To ensure that the performance award program continues to strongly align with the interests of our stockholders and motivates management to long-term value creation, the Compensation Committee regularly reviews and considers whether to update the performance award goal design with input from management and Cook & Co. Based on review and deliberation in December 2015 and March 2016, and having considered the performance award goal designs of our peer group and stockholder feedback, the Compensation Committee approved the 2016-2018 performance period performance award goal design that retained relative TSR as a modifier to continue to tie these awards to our market performance and stockholder interests while adding the following operating performance measures to drive operational performance and increase performance hurdles:

 

 

Non-GAAP earnings per share(1) (EPS) growth;

 

 

Non-GAAP operating margin(1); and

 

 

Non-GAAP operating expense(1).

The new operating performance measures were chosen to:

 

 

Drive operating performance in alignment with our operating performance commitments to stockholders through 2018;

 

 

Focus our executives on the transformation of our business and our operating efficiency and profitability; and

 

 

Address the challenges of a single performance metric for a full three-year period.
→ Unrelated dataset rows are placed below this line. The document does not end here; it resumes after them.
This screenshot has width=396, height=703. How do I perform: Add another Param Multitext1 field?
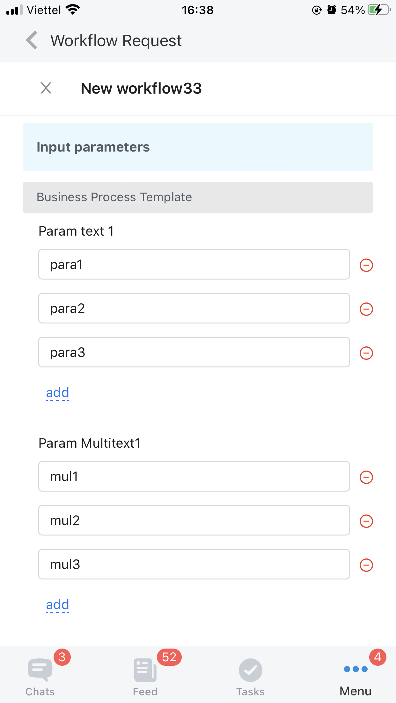pos(58,605)
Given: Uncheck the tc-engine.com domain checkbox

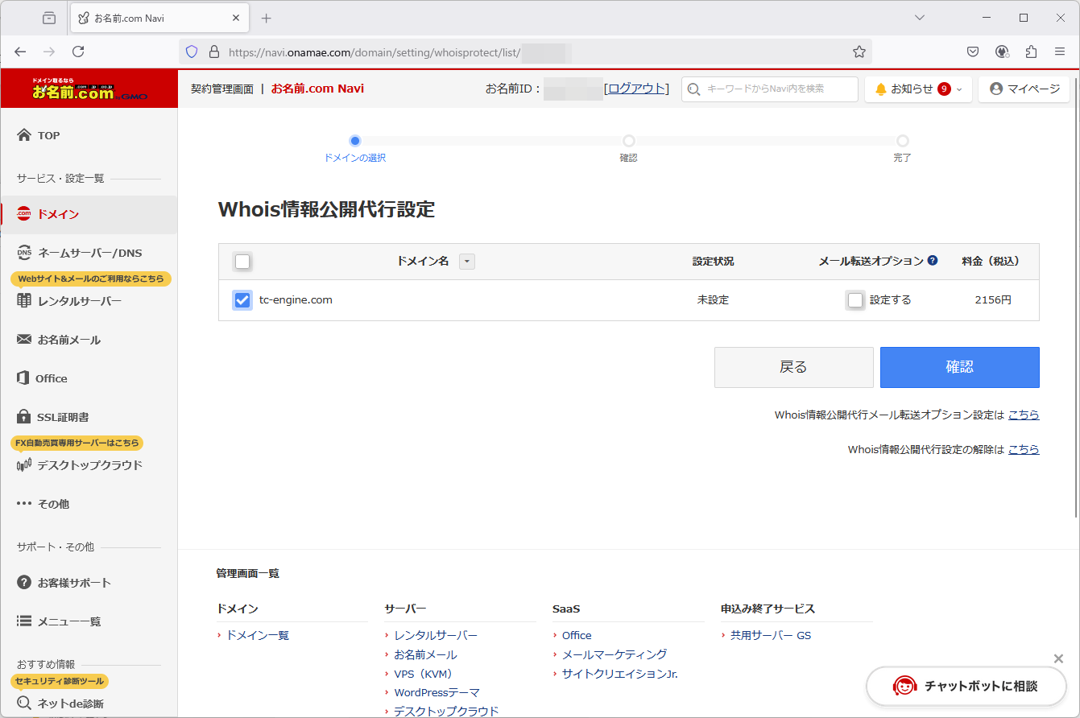Looking at the screenshot, I should (242, 300).
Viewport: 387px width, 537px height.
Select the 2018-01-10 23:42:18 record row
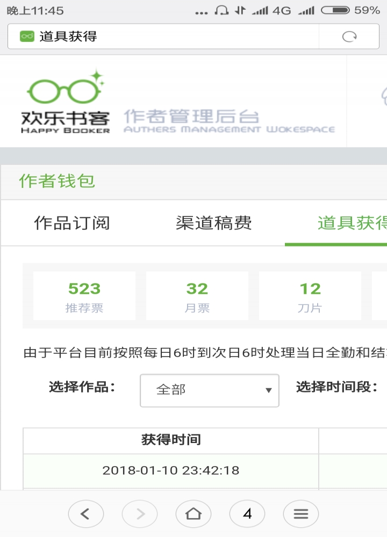[205, 471]
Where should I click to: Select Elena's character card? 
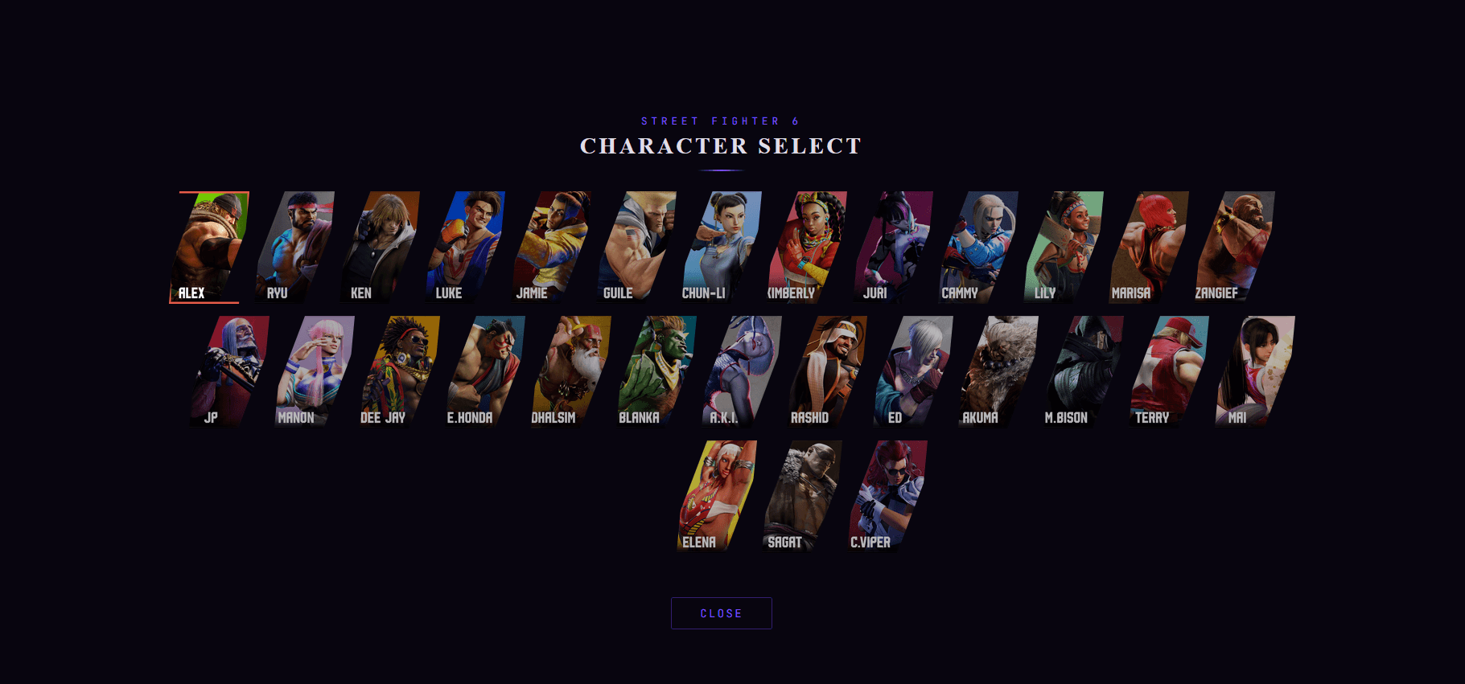pyautogui.click(x=718, y=496)
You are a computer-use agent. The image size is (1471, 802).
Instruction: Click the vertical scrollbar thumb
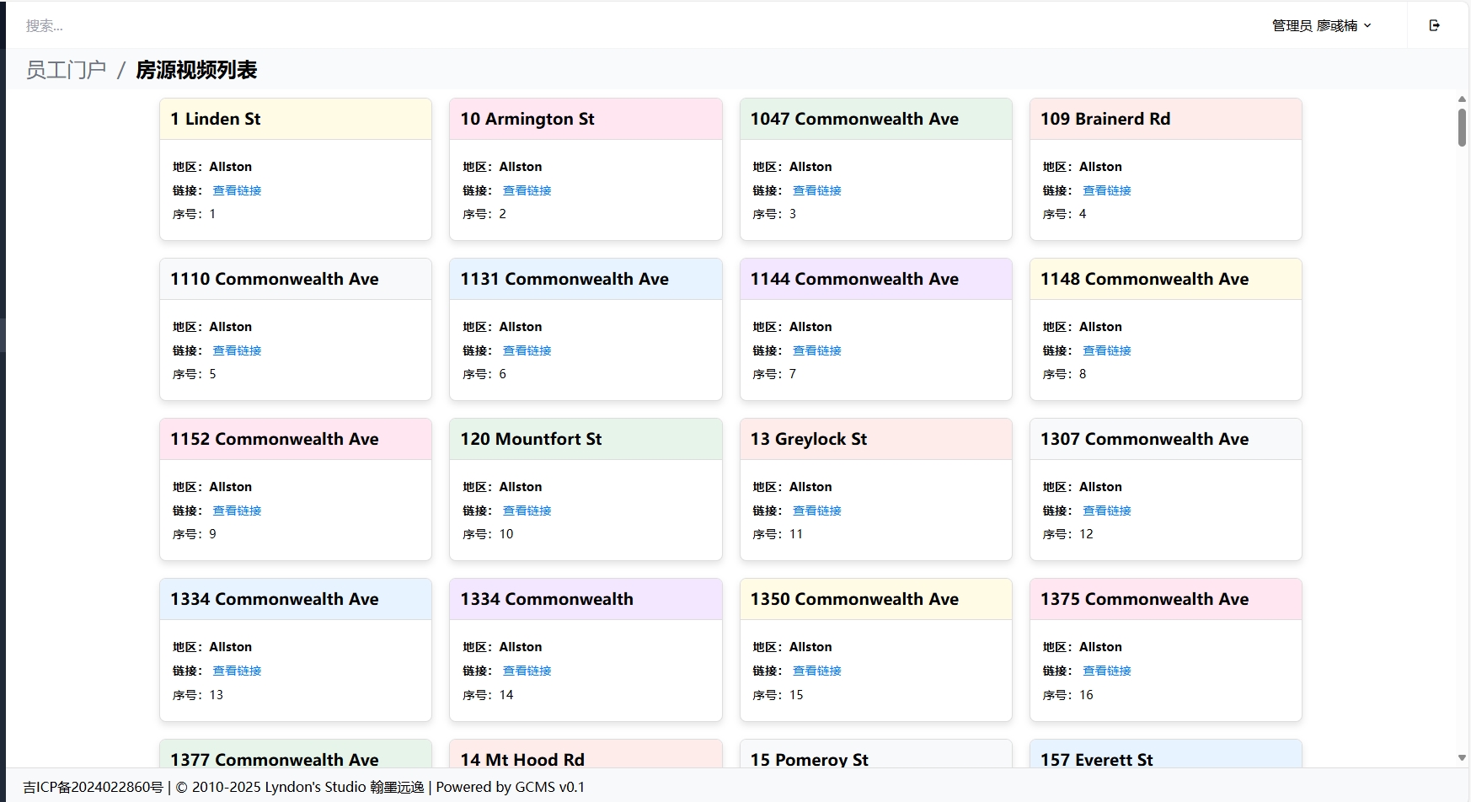pyautogui.click(x=1462, y=126)
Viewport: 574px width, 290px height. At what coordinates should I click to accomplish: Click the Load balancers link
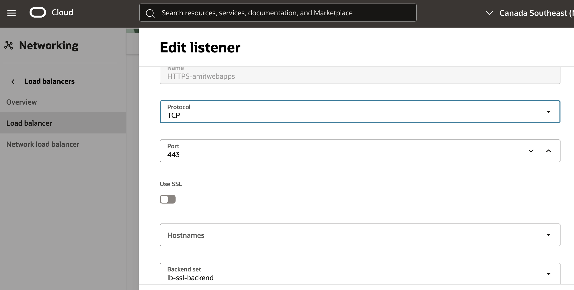tap(49, 81)
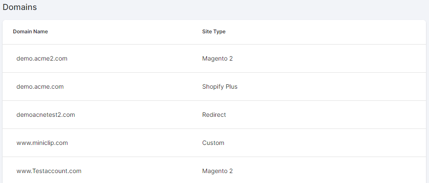
Task: Open the www.miniclip.com domain
Action: (x=42, y=143)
The three operating measures are weighted equally (one-third per measure) and calculated against pre-established targets for each year in the 2016-2018 performance period. All operating goals (for each year) are established at the commencement of the three year performance period. At the end of the performance period, the final average operating measure percentages for each of the three years are averaged, resulting in a total operating measures score that can range from 50% to 150% for maximum performance. The total operating measures score is then modified up or down by up to 50 percentage points based on our TSR performance ranking relative to the TSRs from the grant date through the end of the performance period of the companies in the S&P 500 (the relative TSR modifier) resulting in a payout range of 0% to 200% of target awards granted. The TSR modifier is limited to target (zero) where our absolute TSR is less than zero to limit reward in a performance period in which we perform better than the S&P 500 for the period but investors do not recognize stock price growth.

 

 

  

 

(1) 

Non-GAAP EPS, Non-GAAP operating margin and Non-GAAP operating expense for purposes of 2016 for the 2016-2018 performance period are reported and reconciled in Appendix B to this proxy statement. Non-GAAP for purposes of each of the years of the 2016-2018 performance period was defined as earnings per share, operating margin and operating expense under GAAP, excluding certain items, net of tax, related to acquisitions, restructuring and certain other items.